Dans la circonstance que nous venons de rappeler plus haut, prise de Corbie par les Espagnols, la colère du roi Louis XIII, qui, du reste, n'était pas sans fondement, se manifesta d'une manière bien plus violente encore à l'égard du malencontreux commandant de la place, M. de Soyecourt (1), qui n'avait pas su défendre une ville réputée suffisamment forte et bien garnie. Son père y avait été tué en combattant. Lui, préféra capituler le 6 août 1636.
(1) Charles-Maximilien-Antoine de Belleforière, marquis de Soyecourt (prononcez Saucourt), comte de Tilloloy.

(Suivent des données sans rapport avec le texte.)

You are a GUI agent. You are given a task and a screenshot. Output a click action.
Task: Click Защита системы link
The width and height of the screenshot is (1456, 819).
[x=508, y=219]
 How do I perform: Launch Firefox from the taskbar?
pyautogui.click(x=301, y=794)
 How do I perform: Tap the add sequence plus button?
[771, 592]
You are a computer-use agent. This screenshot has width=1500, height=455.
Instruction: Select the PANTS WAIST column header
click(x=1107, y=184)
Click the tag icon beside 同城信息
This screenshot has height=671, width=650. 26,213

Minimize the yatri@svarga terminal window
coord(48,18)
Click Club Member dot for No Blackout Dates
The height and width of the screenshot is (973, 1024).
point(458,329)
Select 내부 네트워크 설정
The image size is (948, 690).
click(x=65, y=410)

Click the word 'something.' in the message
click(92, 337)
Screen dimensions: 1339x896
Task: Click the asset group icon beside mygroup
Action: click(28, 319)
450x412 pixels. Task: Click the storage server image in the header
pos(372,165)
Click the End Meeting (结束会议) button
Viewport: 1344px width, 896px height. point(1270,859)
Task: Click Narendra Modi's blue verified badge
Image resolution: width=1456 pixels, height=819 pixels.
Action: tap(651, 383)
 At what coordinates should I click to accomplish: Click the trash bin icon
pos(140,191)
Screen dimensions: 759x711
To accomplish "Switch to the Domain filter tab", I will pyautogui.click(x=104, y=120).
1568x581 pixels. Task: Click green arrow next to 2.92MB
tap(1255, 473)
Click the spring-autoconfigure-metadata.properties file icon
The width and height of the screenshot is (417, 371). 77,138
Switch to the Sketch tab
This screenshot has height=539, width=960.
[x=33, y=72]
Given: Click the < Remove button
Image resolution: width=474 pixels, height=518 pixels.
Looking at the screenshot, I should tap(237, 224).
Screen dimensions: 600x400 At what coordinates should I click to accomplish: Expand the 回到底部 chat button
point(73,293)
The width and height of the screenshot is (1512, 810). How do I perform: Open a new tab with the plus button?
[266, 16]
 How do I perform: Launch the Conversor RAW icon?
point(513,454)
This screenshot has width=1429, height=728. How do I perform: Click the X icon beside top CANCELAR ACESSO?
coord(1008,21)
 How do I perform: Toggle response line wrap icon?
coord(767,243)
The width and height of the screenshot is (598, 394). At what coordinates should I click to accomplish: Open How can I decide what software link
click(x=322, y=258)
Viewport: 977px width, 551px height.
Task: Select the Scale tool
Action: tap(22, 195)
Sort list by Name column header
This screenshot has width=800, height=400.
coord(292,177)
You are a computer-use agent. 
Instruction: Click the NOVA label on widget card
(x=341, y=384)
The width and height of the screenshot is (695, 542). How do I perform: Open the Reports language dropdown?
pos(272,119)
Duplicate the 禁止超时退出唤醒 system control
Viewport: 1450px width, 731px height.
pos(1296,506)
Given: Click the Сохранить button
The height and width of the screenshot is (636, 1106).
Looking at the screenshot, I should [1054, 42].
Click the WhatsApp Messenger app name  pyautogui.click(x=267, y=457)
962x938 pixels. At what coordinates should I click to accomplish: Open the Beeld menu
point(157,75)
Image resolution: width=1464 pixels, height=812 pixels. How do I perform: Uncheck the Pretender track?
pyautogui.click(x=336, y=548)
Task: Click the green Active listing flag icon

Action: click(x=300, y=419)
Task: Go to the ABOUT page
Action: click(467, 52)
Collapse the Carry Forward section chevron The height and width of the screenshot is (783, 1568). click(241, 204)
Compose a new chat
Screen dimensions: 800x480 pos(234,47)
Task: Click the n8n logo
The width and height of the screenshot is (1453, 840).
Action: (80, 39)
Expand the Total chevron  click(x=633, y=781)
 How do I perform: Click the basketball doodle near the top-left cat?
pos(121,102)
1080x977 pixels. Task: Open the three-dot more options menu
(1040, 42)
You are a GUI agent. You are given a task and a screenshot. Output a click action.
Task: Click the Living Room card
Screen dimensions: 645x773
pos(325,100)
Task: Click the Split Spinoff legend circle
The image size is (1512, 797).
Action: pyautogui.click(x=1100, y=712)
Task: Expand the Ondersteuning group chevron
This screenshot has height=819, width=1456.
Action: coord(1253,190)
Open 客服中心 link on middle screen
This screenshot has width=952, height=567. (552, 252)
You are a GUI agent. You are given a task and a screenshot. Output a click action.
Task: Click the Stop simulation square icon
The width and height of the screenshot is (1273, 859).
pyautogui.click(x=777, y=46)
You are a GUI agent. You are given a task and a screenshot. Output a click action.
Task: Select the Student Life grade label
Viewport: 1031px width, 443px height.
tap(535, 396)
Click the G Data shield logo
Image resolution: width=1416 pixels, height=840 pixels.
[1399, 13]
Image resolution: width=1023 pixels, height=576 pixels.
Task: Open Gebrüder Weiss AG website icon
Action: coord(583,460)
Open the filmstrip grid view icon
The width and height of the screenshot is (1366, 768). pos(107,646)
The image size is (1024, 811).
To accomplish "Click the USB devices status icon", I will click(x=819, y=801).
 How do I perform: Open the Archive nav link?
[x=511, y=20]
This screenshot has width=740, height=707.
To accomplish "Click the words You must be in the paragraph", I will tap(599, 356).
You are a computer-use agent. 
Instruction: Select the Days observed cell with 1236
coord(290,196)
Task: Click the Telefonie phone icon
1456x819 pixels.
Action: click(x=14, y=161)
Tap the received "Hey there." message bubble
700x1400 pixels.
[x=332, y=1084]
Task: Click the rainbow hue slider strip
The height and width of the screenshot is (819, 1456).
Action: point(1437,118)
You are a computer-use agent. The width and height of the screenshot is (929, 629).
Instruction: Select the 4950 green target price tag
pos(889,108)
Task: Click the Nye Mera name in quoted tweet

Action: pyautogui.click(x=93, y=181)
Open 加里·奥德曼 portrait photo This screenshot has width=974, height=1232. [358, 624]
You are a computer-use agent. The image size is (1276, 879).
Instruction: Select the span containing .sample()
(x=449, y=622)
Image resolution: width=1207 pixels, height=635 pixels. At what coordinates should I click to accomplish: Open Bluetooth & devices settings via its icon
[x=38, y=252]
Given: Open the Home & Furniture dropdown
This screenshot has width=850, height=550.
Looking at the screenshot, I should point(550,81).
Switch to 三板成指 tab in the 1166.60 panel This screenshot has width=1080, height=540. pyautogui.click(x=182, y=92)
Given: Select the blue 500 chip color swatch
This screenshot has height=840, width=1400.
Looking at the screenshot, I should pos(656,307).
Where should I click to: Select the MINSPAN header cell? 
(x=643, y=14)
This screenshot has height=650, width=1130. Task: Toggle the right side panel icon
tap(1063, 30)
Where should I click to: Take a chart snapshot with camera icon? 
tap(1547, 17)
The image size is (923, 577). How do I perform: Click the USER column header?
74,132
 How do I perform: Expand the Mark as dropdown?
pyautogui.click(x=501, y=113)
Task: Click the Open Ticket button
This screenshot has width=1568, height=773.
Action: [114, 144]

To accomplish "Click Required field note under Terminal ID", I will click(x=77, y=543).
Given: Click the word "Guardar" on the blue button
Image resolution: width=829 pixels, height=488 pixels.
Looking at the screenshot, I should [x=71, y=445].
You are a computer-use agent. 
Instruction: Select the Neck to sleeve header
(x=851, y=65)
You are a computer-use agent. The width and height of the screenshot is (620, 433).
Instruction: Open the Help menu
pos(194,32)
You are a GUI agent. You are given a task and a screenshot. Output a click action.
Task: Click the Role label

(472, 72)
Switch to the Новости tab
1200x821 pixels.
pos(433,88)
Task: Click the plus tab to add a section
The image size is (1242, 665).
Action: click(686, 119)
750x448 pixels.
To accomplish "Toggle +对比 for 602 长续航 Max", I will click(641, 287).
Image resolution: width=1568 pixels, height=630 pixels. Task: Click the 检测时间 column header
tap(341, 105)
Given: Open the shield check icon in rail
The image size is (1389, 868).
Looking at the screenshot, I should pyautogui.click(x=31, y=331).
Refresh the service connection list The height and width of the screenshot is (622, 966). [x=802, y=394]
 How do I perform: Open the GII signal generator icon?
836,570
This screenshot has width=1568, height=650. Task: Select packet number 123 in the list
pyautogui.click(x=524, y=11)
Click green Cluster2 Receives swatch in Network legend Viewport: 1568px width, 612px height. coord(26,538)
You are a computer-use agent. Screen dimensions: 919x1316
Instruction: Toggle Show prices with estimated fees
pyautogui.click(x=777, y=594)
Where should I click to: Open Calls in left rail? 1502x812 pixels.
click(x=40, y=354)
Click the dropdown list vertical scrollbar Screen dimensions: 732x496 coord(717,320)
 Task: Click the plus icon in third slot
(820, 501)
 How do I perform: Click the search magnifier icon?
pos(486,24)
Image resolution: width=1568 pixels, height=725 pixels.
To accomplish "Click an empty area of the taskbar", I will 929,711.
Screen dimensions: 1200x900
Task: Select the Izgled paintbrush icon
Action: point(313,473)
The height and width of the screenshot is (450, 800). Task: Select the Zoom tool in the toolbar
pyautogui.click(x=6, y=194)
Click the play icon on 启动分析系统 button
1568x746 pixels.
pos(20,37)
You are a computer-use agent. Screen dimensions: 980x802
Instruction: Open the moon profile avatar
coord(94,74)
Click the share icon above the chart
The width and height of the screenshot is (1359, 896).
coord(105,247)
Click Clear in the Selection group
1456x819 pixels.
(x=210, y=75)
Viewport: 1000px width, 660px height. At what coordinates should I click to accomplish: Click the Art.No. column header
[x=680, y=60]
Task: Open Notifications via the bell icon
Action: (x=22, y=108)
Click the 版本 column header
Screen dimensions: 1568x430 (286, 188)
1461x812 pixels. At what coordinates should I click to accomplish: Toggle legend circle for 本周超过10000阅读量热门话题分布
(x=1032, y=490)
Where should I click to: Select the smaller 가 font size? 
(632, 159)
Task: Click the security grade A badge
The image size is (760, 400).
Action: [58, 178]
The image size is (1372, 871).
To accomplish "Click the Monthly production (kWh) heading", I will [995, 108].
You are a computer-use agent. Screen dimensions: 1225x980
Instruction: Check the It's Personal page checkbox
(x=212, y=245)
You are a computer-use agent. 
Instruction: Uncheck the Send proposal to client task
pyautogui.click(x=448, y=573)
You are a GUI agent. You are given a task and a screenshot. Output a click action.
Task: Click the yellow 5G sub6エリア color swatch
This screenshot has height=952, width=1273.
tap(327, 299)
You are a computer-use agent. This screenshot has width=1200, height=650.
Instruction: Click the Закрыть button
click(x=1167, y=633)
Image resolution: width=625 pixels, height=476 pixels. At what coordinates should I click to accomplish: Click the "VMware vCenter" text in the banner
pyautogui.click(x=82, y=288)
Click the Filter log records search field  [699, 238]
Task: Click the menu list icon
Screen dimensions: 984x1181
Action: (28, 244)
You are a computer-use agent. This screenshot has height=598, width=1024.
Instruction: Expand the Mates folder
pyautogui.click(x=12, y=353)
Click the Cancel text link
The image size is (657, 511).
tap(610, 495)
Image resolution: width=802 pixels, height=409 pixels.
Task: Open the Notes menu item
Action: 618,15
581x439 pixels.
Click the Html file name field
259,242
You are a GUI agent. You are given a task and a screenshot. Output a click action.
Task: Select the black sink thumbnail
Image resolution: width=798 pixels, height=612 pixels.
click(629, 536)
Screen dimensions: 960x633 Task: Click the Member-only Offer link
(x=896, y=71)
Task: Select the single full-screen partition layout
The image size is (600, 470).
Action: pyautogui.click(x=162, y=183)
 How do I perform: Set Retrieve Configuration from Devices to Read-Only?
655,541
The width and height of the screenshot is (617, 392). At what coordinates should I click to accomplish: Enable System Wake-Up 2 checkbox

Prévenu qu'il allait être arrêté comme traître, il se hâta de passer en Angleterre. Il fut jugé par défaut et condamné par le roi en son conseil de guerre, " à être tiré avec quatre chevaux en la grand'place d'Amiens et démembré en quatre pièces, les quatre membres pendus et attachés à quatre potences, la tête fichée au bout d'une pique au-dessus de Pont-Saint-Pierre de cette ville, - en outre dégradé de noblesse lui et sa postérité, et ses armes brisées et rompues par la main de l'exécuteur de la haute justice, ses maisons abattues, rasées et démolies, ses bois de haute futaie coupés à hauteur d'homme… et sera mis en la ville de Corbie un pilier en pierre de taille, avec une table de cuivre, sur laquelle sera gravé le présent arrêté, fait au conseil de guerre du roi, Sa Majesté estant à Amiens, le 25 octobre 1636 Signé Louis. "
Heureusement pour le marquis de Soyecourt, après la mort de Louis XIII et de Richelieu, son procès put être révisé. A la suite d'une nouvelle information plus calme et plus impartiale, il fut trouvé beaucoup moins coupable qu'il ne l'avait paru d'abord, il fut acquitté et réhabilité. Il devint même chevalier des Ordres en 1661 et grand veneur de France en 1669. Il passait pour plus vaillant près des dames qu'il ne l'avait été contre les Espagnols, et c'est sur lui que Benserade fit le quatrain suivant :
Contre ce fier démon voyez-vous aujourd'hui
Femme qui tienne,
Et toutes cependant sont contentes de lui,
Même la sienne.
Les trois Madaillan dont nous venons successivement de relater l'histoire, Louis, Jean et Isaac, que les chroniqueurs n'appellent pas autrement l'un après l'autre que du nom de Montatère, paraissent avoir eu, tous les trois pour cette résidence une affection très grande. Ils y dépensèrent beaucoup d'argent, y bâtirent et y firent toutes sortes de perfectionnements et d'embellissements.
Louis de Madaillan fit élever le joli petit bâtiment aux trois dômes fantaisistes en pierre, dans le style de la Renaissance, que l'on appelle aujourd'hui l'orangerie ou l'ancienne volière, ce qui n'était autre, dans l'origine, qu'une de ces grottes artistiques dont Bernard Palissy, en ses théories, déclare qu'un jardin parfait et véritablement de bon goût ne peut absolument se passer.
L'Orangerie
Une grotte devait contenir, parmi force rocailles et coquillages de mer, des bassins, des jets d'eau et des cascades avec des niches présentant quelques divinités mythologiques. Tout cela se trouvait et se trouve encore dans la grotte de Louis de Madaillan qui est, comme de son vivant, précédée d'un parterre à arabesques et d'une terrasse bordée de larges balustrades à l'italienne dans le style de la renaissance.
Son fils, Jean de Madaillan, avant tout homme de guerre, qui devait consommer beaucoup de chevaux, fit construire les écuries, vaste bâtiment entièrement voûté en pierre de taille, long de vingt-cinq mètres, haut de six, divisé depuis en cinq compartiments pour les besoins du service (1).
(1) Il est à croire qu'il les établit sur des constructions plus anciennes ; car, au fond du grenier qui les recouvre, on aperçoit, creusée dans une vieille muraille, une petite porte en ogive. Au-dessous de cette porte pend un reste d'escalier de bois resté suspendu depuis des siècles au-dessus de souterrains qui s'enfoncent dans le rocher.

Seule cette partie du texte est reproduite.